Items uit de dataset:
•••••

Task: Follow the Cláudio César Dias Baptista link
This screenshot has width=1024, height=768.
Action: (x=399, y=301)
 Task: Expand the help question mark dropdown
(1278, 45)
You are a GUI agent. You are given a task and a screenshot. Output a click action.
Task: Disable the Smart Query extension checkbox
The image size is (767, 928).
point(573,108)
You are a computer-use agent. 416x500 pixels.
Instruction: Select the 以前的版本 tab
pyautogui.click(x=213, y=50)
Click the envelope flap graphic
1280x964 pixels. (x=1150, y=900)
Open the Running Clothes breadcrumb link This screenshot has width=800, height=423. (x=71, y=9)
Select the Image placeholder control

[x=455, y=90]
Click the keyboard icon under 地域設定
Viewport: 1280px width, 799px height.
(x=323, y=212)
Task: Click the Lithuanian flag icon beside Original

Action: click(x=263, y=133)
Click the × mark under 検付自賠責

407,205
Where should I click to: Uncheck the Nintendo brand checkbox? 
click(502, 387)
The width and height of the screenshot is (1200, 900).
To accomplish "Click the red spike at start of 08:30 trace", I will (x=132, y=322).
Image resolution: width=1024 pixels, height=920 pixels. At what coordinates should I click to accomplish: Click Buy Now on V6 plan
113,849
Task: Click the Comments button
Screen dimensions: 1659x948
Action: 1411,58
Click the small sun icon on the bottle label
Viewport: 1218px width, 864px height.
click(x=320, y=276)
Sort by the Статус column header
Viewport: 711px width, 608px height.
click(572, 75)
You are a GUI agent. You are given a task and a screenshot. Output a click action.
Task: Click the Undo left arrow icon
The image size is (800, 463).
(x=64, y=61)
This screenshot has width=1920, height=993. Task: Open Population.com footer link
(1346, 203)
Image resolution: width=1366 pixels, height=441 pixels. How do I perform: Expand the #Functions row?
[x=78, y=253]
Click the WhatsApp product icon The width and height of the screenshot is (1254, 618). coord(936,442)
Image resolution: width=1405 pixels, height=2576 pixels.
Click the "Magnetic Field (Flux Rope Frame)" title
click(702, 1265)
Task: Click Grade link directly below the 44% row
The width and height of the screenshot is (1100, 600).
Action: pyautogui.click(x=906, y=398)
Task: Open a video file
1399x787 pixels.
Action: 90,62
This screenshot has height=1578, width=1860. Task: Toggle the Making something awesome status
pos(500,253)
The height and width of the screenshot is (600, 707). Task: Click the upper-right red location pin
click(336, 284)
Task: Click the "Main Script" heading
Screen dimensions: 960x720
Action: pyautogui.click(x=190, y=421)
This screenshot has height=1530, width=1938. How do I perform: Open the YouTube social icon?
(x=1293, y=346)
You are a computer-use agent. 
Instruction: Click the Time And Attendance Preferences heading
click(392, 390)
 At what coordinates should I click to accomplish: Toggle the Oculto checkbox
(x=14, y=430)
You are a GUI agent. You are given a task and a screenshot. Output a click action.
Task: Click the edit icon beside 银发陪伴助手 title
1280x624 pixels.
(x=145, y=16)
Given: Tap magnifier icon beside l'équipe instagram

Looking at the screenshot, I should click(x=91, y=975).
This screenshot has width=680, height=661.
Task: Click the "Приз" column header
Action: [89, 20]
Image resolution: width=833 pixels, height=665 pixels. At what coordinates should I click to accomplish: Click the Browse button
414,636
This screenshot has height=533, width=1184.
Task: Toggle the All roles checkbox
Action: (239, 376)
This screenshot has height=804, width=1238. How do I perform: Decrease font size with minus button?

•••••

Zet alle regels van de records hierboven in een Markdown-tabel met de kolommen Nummer en Regel. Laat lege regels weg.

| Nummer | Regel |
|---|---|
| 1 | Task: Follow the Cláudio César Dias Baptista link |
| 2 | This screenshot has width=1024, height=768. |
| 3 | Action: (x=399, y=301) |
| 4 |  Task: Expand the help question mark dropdown |
| 5 | (1278, 45) |
| 6 | You are a GUI agent. You are given a task and a screenshot. Output a click action. |
| 7 | Task: Disable the Smart Query extension checkbox |
| 8 | The image size is (767, 928). |
| 9 | point(573,108) |
| 10 | You are a computer-use agent. 416x500 pixels. |
| 11 | Instruction: Select the 以前的版本 tab |
| 12 | pyautogui.click(x=213, y=50) |
| 13 | Click the envelope flap graphic |
| 14 | 1280x964 pixels. (x=1150, y=900) |
| 15 | Open the Running Clothes breadcrumb link This screenshot has width=800, height=423. (x=71, y=9) |
| 16 | Select the Image placeholder control |
| 17 | [x=455, y=90] |
| 18 | Click the keyboard icon under 地域設定 |
| 19 | Viewport: 1280px width, 799px height. |
| 20 | (x=323, y=212) |
| 21 | Task: Click the Lithuanian flag icon beside Original |
| 22 | Action: click(x=263, y=133) |
| 23 | Click the × mark under 検付自賠責 |
| 24 | 407,205 |
| 25 | Where should I click to: Uncheck the Nintendo brand checkbox?  |
| 26 | click(502, 387) |
| 27 | The width and height of the screenshot is (1200, 900). |
| 28 | To accomplish "Click the red spike at start of 08:30 trace", I will (x=132, y=322). |
| 29 | Image resolution: width=1024 pixels, height=920 pixels. At what coordinates should I click to accomplish: Click Buy Now on V6 plan |
| 30 | 113,849 |
| 31 | Task: Click the Comments button |
| 32 | Screen dimensions: 1659x948 |
| 33 | Action: 1411,58 |
| 34 | Click the small sun icon on the bottle label |
| 35 | Viewport: 1218px width, 864px height. |
| 36 | click(x=320, y=276) |
| 37 | Sort by the Статус column header |
| 38 | Viewport: 711px width, 608px height. |
| 39 | click(572, 75) |
| 40 | You are a GUI agent. You are given a task and a screenshot. Output a click action. |
| 41 | Task: Click the Undo left arrow icon |
| 42 | The image size is (800, 463). |
| 43 | (x=64, y=61) |
| 44 | This screenshot has width=1920, height=993. Task: Open Population.com footer link |
| 45 | (1346, 203) |
| 46 | Image resolution: width=1366 pixels, height=441 pixels. How do I perform: Expand the #Functions row? |
| 47 | [x=78, y=253] |
| 48 | Click the WhatsApp product icon The width and height of the screenshot is (1254, 618). coord(936,442) |
| 49 | Image resolution: width=1405 pixels, height=2576 pixels. |
| 50 | Click the "Magnetic Field (Flux Rope Frame)" title |
| 51 | click(702, 1265) |
| 52 | Task: Click Grade link directly below the 44% row |
| 53 | The width and height of the screenshot is (1100, 600). |
| 54 | Action: pyautogui.click(x=906, y=398) |
| 55 | Task: Open a video file |
| 56 | 1399x787 pixels. |
| 57 | Action: 90,62 |
| 58 | This screenshot has height=1578, width=1860. Task: Toggle the Making something awesome status |
| 59 | pos(500,253) |
| 60 | The height and width of the screenshot is (600, 707). Task: Click the upper-right red location pin |
| 61 | click(336, 284) |
| 62 | Task: Click the "Main Script" heading |
| 63 | Screen dimensions: 960x720 |
| 64 | Action: pyautogui.click(x=190, y=421) |
| 65 | This screenshot has height=1530, width=1938. How do I perform: Open the YouTube social icon? |
| 66 | (x=1293, y=346) |
| 67 | You are a computer-use agent.  |
| 68 | Instruction: Click the Time And Attendance Preferences heading |
| 69 | click(392, 390) |
| 70 |  At what coordinates should I click to accomplish: Toggle the Oculto checkbox |
| 71 | (x=14, y=430) |
| 72 | You are a GUI agent. You are given a task and a screenshot. Output a click action. |
| 73 | Task: Click the edit icon beside 银发陪伴助手 title |
| 74 | 1280x624 pixels. |
| 75 | (x=145, y=16) |
| 76 | Given: Tap magnifier icon beside l'équipe instagram |
| 77 | Looking at the screenshot, I should click(x=91, y=975). |
| 78 | This screenshot has width=680, height=661. |
| 79 | Task: Click the "Приз" column header |
| 80 | Action: [89, 20] |
| 81 | Image resolution: width=833 pixels, height=665 pixels. At what coordinates should I click to accomplish: Click the Browse button |
| 82 | 414,636 |
| 83 | This screenshot has height=533, width=1184. |
| 84 | Task: Toggle the All roles checkbox |
| 85 | Action: (239, 376) |
| 86 | This screenshot has height=804, width=1238. How do I perform: Decrease font size with minus button? |